We arrived back home and there was two voicemails on my machine. One from my co-worker asking if I was coming to the training that was scheduled today for a new piece of equipment they were installing. (Man, I'll probably get written up for that one as I completely forgot about it...oh well, Syd was much more important). The other was from Sarah at K-State. She wanted us to know that they had done the necropsy and for our own peace of mind, they found two fairly large tumors in the back of Syd's brain inbetween the cerebrum and the cerebellum (sp?) and another one in the cerebellum. They said with the size they were, they were fairly certain that this was causing his problems and couldn't be fixed. She again gave her sympathies to us and said she thought we might like to know so we can sleep better tonight. (How great are these folks at K-State???) I told my husband that I thought Sarah mentioned that she was from Wichita and I was going to write to her a thank you note and tell her if she ever starts a practice here in Wichita, we will be one of her first clients, for sure. My husband said he noticed after Syd passed, that Sarah (who was by his back legs by the oncologist) kept stroking him all the while we were talking to the oncologist. That's compassion, my friends!!!!
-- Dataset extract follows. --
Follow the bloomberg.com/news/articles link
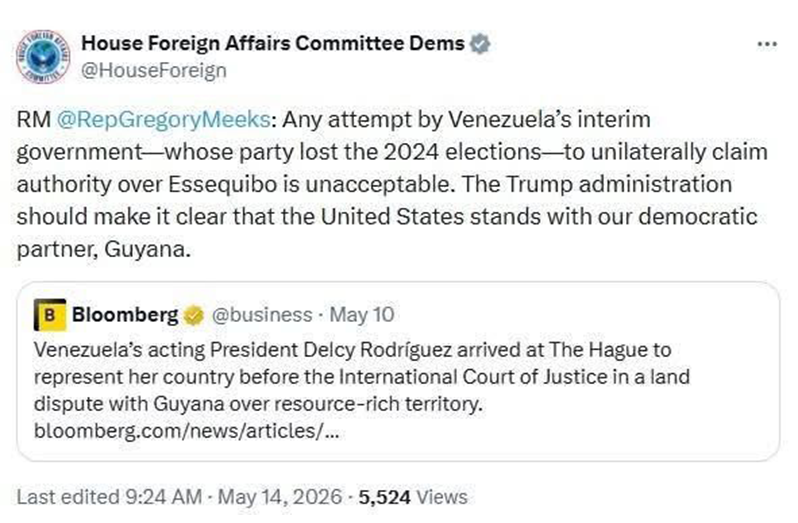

So while we are missing Syd right now horribly, we also know that he gave us 9 years of laughter, goofiness, playfulness, and unconditional love. And he fought as hard as he could for 10 1/2 months when his initial timeframe was less than 6 months. So Syd, we will miss you, my buddy boy, my Syd Bean, "de man" and now my Angel. Thank you all for your compassion, your prayers and thoughts and for your support. I could not have done it without your advice, your willingness to listen to my long e-mails, your patience to read my long e-mails and your obvious love that you have for your dogs transcends to everyone else and their own dogs. I would also like to publicly thank my friends and stepkids Chris & Ken for being so supportive throughout Syd's journey. And a special thanks to my beloved husband who never questioned my decisions and who loved Syd deeply to the end. Thank you. Until we meet again, one glorious day....Godspeed Sir Sydney von Schroeder...  I love you with all of my heart and all of my soul....forever and ever.